抜粋:
○ ○ ○ ○ ○
リーダーがやるべきことは、「決めること」です。みんなで決めることを重視するリーダーもいたりしますが、最終的に決めたその責任は誰が取るのでしょうか。部下たちは、任された仕事の責任までも任されてしまったら萎縮してしまいます。生き生きと活躍する姿はなかなか見いだすことができないでしょう。
あくまでもリーダーとして、やるべきことを明確にして、そのやるべきことを達成するための方法論については、部下に任せていくという手法が重要。やるべきこととやり方の関係性を、トップダウンボトムアップの関係性で整理しておくことで、コミュニケーションが取りやすくなります。
「任せる」と「放任」の違い
【放任ではなく、「任せている」の基準】
- 今、部下がやっている作業を具体的に言えること(その時点で)
- 今、部下が抱えている負の感情(不安、不便、不満)を把握していること
- やったことに対してフィードバックを行うこと(感謝する)
方針を示して、やり方を部下に任せるといっても、放置してはいけません。実際に何をやっているかを適切に上司は把握している必要が洗います。
理由は、任された部下たちは、チャレンジはしていながらも、多くの不安を抱えています。その不安を上司が認識した上で、それらの感情に寄り添うことが重要です。これで良かったのかどうか、正しかったのか、といったことも気にしています。
○ ○ ○ ○ ○
抜粋データ:

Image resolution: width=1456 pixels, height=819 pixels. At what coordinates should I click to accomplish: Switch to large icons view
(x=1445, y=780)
○ ○ ○ ○ ○
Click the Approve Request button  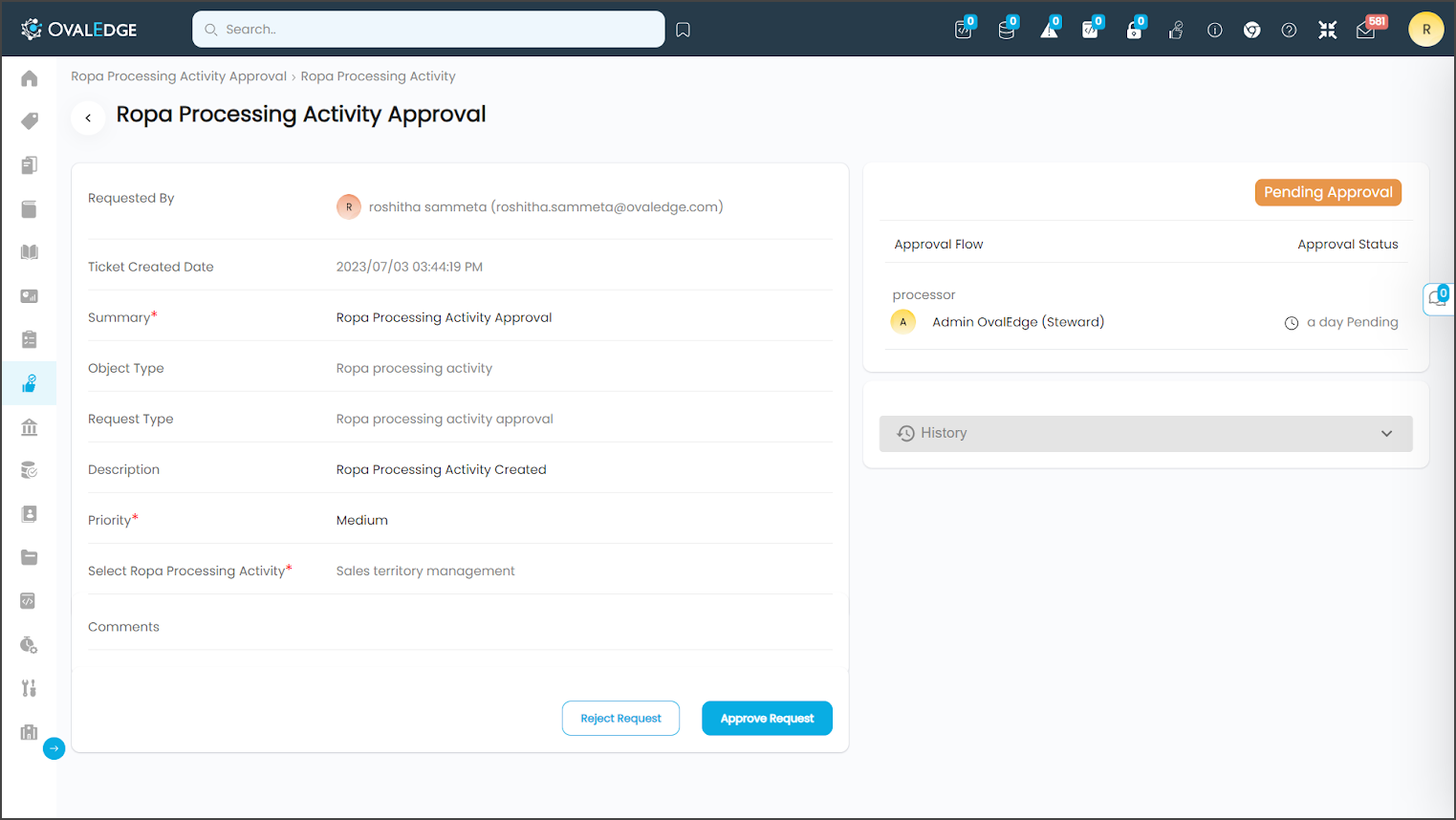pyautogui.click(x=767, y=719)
○ ○ ○ ○ ○
練習問題:
A. 部下に任せることを論じた抜粋で、「放任ではなく、『任せている』の基準」の三つ目に挙げられているものは何か。
B. 部下に任せることを論じた抜粋を、最後の文の後から書き継げ。

解答:
A. やったことに対してフィードバックを行うこと(感謝する)。

B.
多くの日本企業においては、優れたプレイヤーであった人がリーダーに抜擢されるケースがほとんどかと思います。 優れたプレイヤーは、自分たちの成功体験を基に捉えているので、 「これぐらいできるだろう」という感覚を持つことが多いと思います。しかし、多くの不安、負の感情を無視しながらリーダーシップを発揮することはできません。
適切な距離か編んで部下に"寄り添う"ということがリーダーには求められるのです。
多様性を認める
「頑張るのが当たり前」
「成長するのが当たり前」
「トップセールスになりたい」
プレイヤーとして活躍してきた多くのリーダーはこうした価値観を当然心に宿していると思います。この価値観を部下にも当然のように求めることは、令和時代のビジネスマンしてはナンセンスです。
現代は価値観も働き方さえも多様性の時代です。その会社での成長を強く求めている人ばかりではありません。もしかしたら副業の方が本腰を入れている部下もいるかもしれません。
その現状をしっかりと受け止めて、認めること。それを抜きにして部下との適切なコミュニケーションは図れません。「自分の考え方とは違うんだ」という前提を持って部下と対峙すること。
「特にやりたいことはない」という部下へのアプローチ
部下に「やりたいことはある?と聞くのは、少し乱暴。
たいてい「わからない」と返ってくるだろう。
リーダー自身もやりたいことが明確にない人もいる中で、「やりたいことがある」と答える部下はほとんどいません。こういう場合は単に部下の中で、整理ができていないだけの可能性が高いです。ここでよく使われるのが「Wii-Can-Must」の方程式です。
参照)【自己分析のフレームワーク】自分は何がしたいのか?
Willとは、本人の「欲求(動因)」。どうなりたいのか、どうありたいのかといった欲求。
Canは、本人の「能力」。自分ならできるという確信、強みを活かせる期待。
Mustとは、本人が従事する「仕事(業務)」のこと。
こうしたフレームワークを使って部下とコミュニケーションを取っていくことで、「部下のやりたいこと」をあぶり出していくことができます。
現時点で、自分のやりたいことを言語化している人の方が少ないです、。少なくともヤマシタの周りの20代の部下は、明確には言語化できていない人が多いです。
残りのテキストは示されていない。